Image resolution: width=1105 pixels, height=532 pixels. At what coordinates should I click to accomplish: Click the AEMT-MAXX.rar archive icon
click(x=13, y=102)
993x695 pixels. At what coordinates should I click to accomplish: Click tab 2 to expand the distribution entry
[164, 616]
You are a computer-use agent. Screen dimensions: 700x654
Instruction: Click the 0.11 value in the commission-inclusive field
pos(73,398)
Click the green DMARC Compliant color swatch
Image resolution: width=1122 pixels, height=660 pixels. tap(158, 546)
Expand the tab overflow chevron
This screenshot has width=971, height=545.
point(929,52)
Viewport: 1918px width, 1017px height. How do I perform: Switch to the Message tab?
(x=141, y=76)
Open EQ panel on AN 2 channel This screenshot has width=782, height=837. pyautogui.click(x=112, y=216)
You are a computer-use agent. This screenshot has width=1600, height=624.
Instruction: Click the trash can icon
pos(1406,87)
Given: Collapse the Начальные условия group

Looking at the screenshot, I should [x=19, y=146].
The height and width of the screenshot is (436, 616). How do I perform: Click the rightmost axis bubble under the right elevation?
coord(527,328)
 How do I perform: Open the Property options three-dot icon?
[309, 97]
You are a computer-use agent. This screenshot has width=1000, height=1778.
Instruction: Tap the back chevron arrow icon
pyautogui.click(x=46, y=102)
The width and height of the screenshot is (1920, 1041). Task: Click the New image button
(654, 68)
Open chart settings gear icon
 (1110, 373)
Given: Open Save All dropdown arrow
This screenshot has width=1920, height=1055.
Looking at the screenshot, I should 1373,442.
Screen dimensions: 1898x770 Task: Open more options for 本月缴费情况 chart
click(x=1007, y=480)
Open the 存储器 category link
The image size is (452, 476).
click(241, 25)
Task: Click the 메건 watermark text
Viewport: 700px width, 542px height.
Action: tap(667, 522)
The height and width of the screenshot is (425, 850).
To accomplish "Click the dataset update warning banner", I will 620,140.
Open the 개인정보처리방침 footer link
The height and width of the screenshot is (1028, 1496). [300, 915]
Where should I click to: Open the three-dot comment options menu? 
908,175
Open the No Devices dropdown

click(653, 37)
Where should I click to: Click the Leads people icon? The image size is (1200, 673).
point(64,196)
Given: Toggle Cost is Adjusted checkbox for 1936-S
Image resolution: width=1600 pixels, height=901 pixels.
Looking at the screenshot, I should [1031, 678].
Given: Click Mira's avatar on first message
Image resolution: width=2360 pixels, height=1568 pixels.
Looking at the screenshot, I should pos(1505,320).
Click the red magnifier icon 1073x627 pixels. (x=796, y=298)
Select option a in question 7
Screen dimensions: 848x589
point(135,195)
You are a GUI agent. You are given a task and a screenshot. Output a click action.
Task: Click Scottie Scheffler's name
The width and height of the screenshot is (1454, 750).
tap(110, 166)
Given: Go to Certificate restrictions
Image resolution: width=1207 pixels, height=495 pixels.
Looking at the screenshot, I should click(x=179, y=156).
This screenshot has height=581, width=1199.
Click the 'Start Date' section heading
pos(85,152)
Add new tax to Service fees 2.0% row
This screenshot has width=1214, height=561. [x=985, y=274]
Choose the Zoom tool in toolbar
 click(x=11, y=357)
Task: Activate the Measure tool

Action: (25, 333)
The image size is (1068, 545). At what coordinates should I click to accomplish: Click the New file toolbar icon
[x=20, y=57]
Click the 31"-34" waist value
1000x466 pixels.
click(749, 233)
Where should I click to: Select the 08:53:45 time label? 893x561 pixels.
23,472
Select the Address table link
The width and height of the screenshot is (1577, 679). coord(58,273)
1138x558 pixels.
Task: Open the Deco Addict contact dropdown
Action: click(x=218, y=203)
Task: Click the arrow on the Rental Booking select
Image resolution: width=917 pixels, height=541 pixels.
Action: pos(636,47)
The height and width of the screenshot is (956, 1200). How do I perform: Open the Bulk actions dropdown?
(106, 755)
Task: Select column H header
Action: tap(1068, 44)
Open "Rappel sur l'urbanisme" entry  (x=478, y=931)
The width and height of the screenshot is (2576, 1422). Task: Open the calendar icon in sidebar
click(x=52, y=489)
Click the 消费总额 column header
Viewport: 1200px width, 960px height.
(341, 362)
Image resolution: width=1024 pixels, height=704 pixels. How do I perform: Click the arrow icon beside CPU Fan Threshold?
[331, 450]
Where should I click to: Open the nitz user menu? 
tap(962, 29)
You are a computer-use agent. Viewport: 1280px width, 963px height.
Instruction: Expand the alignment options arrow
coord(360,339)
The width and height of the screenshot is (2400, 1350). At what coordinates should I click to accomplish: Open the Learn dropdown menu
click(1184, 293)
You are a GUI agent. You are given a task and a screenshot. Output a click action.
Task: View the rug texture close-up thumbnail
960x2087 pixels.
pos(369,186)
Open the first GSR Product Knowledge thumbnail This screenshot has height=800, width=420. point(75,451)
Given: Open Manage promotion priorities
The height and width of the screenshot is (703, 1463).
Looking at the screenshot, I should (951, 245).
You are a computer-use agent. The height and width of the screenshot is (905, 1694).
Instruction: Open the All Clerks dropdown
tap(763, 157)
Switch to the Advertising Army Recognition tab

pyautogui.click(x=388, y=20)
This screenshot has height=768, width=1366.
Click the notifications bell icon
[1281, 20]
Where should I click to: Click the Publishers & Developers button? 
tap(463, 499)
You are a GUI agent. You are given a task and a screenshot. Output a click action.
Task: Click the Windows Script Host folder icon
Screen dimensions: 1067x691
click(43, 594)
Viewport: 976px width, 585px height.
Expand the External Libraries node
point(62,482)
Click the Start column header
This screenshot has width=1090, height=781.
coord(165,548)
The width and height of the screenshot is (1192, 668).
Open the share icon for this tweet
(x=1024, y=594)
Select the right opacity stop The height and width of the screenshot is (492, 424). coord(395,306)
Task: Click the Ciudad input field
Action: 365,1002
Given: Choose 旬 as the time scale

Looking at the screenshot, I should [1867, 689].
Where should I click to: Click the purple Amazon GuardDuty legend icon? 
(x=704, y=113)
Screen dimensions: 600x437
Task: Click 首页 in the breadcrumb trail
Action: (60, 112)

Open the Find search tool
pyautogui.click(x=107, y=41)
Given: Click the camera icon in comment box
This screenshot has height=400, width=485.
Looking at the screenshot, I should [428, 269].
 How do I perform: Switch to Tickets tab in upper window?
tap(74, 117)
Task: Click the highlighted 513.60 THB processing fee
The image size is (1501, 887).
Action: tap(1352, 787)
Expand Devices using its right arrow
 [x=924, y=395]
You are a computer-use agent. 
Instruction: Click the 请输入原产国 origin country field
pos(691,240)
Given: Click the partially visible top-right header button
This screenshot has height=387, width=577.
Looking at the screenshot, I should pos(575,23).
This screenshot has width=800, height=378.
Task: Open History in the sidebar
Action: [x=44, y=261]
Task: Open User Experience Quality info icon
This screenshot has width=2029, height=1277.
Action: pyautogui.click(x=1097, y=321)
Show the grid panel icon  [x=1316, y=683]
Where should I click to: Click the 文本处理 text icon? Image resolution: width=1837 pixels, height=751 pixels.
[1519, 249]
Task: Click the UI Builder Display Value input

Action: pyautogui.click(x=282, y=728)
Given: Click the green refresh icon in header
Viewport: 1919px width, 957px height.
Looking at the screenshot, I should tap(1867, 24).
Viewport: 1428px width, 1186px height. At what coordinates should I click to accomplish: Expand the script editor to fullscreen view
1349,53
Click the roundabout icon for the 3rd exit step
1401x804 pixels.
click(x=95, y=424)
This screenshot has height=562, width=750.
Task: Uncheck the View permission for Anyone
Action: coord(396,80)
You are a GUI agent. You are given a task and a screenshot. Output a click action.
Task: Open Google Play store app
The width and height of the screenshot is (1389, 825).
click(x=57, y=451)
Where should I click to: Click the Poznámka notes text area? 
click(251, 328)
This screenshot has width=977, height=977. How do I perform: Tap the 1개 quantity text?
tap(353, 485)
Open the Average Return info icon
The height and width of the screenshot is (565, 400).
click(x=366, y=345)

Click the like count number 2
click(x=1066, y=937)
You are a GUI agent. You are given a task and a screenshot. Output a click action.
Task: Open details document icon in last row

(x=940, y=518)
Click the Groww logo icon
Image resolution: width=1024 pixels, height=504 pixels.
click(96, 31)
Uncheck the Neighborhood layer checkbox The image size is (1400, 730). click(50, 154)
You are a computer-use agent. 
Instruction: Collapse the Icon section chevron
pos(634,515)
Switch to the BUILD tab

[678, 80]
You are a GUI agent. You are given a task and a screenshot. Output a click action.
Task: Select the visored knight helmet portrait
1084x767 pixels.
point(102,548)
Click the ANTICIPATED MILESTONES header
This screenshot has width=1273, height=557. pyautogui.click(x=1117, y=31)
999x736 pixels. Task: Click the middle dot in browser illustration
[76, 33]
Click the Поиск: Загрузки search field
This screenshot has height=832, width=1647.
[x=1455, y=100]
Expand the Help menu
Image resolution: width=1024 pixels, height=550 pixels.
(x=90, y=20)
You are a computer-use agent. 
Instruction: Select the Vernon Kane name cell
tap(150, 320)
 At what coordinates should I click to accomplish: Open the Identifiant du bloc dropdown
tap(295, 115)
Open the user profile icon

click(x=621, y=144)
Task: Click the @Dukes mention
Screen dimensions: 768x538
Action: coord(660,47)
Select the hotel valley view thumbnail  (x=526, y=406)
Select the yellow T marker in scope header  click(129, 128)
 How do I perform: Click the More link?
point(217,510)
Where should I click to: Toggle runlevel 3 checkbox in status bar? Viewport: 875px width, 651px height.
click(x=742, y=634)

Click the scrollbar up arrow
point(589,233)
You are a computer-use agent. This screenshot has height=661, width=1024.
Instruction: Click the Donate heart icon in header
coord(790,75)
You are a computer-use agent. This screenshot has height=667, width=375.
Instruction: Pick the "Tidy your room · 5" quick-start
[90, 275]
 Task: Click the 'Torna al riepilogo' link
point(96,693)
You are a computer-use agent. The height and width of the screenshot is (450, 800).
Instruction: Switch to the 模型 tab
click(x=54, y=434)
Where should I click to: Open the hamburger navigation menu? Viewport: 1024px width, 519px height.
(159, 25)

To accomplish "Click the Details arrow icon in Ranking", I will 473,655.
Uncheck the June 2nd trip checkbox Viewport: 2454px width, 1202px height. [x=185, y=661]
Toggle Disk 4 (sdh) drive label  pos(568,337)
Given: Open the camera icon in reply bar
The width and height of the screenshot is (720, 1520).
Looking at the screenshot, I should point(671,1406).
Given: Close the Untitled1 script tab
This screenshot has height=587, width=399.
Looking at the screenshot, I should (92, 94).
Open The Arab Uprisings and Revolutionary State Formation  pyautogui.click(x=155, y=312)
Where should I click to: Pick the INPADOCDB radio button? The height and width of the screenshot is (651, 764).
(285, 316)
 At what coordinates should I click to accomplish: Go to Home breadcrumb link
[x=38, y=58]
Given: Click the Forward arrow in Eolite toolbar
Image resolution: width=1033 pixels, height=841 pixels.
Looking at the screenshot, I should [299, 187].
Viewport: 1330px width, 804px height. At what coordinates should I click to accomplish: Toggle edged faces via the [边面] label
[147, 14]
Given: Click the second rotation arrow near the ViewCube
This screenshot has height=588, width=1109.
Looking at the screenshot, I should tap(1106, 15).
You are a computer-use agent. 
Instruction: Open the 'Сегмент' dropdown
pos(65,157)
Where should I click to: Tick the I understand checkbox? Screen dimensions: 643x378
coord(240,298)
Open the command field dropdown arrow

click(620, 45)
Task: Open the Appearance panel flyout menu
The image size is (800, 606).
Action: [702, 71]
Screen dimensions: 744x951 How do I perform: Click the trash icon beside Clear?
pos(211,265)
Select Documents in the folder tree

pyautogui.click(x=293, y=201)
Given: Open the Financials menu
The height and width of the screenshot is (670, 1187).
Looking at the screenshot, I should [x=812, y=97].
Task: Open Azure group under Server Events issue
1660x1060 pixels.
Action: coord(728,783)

• • • • • • •

#### Exercise aim
Retype, in the same exact form, the lines of the material above from the line holding "Where should I click to: Toggle" through the line holding "Toggle Disk 4".

#### Response below
Where should I click to: Toggle runlevel 3 checkbox in status bar? Viewport: 875px width, 651px height.
click(x=742, y=634)

Click the scrollbar up arrow
point(589,233)
You are a computer-use agent. This screenshot has height=661, width=1024.
Instruction: Click the Donate heart icon in header
coord(790,75)
You are a computer-use agent. This screenshot has height=667, width=375.
Instruction: Pick the "Tidy your room · 5" quick-start
[90, 275]
 Task: Click the 'Torna al riepilogo' link
point(96,693)
You are a computer-use agent. The height and width of the screenshot is (450, 800).
Instruction: Switch to the 模型 tab
click(x=54, y=434)
Where should I click to: Open the hamburger navigation menu? Viewport: 1024px width, 519px height.
(159, 25)

To accomplish "Click the Details arrow icon in Ranking", I will 473,655.
Uncheck the June 2nd trip checkbox Viewport: 2454px width, 1202px height. [x=185, y=661]
Toggle Disk 4 (sdh) drive label  pos(568,337)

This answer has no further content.